Yesterday evening, I happened to read in intriguing post by Andrea Widburg at the American Thinker entitled A new movie trailer may be the ultimate expression of feminist neo-paganism. Sure enough, Widburg does not disappoint, though as has become quite usual, Hollywood does.
This coming weekend, a movie called Nightbitch, starring the popular Amy Adams, opens. The premise is a simple one: A frustrated career woman who becomes a stay-at-home mom transforms into a dog at night. I haven’t read the novel on which the movie is based, and I doubt I’ll see the movie. It’s the trailer that’s intriguing because it is the ultimate expression of unhappy feminism, coupled with leftism’s neo-paganism.
Regarding the unhappy feminism, I know all about that. I was utterly unprepared for motherhood, in large part because I, like most in my generation, was last around children when I was 15 and babysitting in high school. After that, I lived in a child-free world, so the reality of children when I hit my late thirties (yes, I waited that long) was a shock. I also worked from home, so I was simultaneously a mommy and a wage slave, which was a challenge I did not gracefully rise to meet.
I have always understood the feminist desire to "have it all." But I have also always realized that we cannot "have it all." We make choices, many of which are unwise choices, and some of our choices foreclose others. Men too have tried to "have it all" and have failed just as spectacularly. Sometimes we can repent, but we can never undo the damage we have done. That is the human condition. It is why I admire Harrison Butker and he speech to the graduates of Benedictine College, because he has learned early the way to a happy life.
The trailer, though, makes it explicit that happiness is not a choice. Indeed, only a pompous, condescending man who doesn’t understand the horrors of motherhood would think it is.

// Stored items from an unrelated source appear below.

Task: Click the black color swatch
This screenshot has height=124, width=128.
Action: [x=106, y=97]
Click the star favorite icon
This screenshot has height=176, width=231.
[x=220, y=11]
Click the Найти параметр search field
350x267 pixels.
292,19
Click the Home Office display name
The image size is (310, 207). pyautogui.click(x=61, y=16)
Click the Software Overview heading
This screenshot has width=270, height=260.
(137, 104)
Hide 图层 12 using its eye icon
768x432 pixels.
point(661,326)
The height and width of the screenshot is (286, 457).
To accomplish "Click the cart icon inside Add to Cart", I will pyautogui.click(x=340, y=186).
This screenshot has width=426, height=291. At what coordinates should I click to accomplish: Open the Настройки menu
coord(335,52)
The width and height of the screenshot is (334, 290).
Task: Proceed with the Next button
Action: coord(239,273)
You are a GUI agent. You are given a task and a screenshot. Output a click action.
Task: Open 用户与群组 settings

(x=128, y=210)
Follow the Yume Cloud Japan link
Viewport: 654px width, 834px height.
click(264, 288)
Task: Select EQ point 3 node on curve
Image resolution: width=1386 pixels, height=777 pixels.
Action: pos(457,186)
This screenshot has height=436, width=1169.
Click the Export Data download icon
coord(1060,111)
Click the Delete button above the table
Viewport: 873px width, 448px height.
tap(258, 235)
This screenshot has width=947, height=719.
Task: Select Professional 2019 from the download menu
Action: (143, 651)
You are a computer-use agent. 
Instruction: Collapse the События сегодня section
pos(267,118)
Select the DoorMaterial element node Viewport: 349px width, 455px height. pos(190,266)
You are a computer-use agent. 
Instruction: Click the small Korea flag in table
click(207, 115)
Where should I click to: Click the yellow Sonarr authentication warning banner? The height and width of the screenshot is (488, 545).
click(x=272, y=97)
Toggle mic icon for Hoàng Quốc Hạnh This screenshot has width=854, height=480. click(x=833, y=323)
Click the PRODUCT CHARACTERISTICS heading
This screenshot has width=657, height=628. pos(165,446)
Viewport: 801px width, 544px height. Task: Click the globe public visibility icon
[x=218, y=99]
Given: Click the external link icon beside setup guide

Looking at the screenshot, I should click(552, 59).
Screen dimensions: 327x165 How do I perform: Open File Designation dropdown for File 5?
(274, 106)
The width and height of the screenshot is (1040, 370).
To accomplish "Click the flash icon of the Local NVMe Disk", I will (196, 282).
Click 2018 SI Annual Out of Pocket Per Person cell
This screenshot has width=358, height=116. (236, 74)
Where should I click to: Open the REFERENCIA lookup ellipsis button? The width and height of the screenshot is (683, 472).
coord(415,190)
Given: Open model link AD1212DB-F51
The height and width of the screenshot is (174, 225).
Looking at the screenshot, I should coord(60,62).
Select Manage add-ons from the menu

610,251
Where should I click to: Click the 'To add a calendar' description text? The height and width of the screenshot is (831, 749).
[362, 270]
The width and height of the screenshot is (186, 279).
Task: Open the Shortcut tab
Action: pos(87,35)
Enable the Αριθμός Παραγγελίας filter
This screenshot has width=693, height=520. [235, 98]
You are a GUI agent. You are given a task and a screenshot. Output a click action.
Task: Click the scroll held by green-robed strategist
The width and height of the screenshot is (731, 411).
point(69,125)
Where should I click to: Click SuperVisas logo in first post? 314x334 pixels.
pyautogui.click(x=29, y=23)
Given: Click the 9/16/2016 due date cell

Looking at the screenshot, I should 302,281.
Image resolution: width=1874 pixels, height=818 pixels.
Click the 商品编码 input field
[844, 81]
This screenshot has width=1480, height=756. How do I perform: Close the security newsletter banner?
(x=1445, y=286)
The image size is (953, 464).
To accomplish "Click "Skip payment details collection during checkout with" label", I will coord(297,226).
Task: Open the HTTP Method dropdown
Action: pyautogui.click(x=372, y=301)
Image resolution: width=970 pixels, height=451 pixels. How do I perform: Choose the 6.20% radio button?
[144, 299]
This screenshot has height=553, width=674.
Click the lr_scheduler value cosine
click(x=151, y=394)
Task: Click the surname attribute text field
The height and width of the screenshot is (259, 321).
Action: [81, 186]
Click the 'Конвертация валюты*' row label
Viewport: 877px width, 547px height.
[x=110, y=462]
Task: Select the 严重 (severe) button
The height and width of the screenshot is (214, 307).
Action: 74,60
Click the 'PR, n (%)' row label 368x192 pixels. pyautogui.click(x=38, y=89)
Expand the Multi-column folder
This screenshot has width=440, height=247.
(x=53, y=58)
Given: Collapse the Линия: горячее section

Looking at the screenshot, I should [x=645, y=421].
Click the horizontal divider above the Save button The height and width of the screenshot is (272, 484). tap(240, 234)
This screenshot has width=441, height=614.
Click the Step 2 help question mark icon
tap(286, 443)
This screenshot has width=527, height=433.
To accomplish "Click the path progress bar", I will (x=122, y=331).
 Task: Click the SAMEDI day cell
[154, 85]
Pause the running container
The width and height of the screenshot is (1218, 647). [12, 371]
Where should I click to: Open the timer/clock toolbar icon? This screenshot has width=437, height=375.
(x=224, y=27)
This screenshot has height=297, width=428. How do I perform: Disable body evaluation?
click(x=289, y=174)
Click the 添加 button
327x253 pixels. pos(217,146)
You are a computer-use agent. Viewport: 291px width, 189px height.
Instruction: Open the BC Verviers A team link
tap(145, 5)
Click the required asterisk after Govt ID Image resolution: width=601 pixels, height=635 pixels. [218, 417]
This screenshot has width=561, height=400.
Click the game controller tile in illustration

Rather than embracing and celebrating what we have, the trailer goes in another direction entirely: It literally tells us to tap into our divine side. Thus, Amy Adams, the frazzled mother, announces, “We [i.e., women] are gods,” complete with the creative power of gods.
There are two things going on in that statement. First, it represents the left’s neo-paganism, which rejects the monotheistic Judeo-Christian God. Rejecting that God means that one can also reject His worldview (e.g., “male and female he created them”) and His ethical values, both large and small.
Second, the statement taps into the Marxist concept that, when people are freed from the chains of labor, they essentially become gods. Logan Lancing’s and James Lindsay’s The Queering of the American Child: How a New School Religious Cult Poisons the Minds and Bodies of Normal Kids explains that Marxism is not an economic theory; it’s a religious cult that sees the Western economic system standing in the way of each person’s apotheosis (that is, their ascendence to god-status).
I urge gentle readers to read the whole post. Widburg tells us how she came around to embrace her role as a mother, and I would suspect also how she became a conservative. She also credits some of her wisdom to Dennis Prager, a man I highly admire as well.
(As an aside: I was asked by a militant atheist once would I like it if my kids were taught by a practicing Jew? My answer surprised her. I said I wouldn't mind at all. After all, my Saviour and God was a Jew. According to the very Jewish St. Paul, all we gentiles are grafted onto the Vine of Christ, making us all now Israelites. Of course, the modern state of Israel and the ancient Israelites are two very different things.)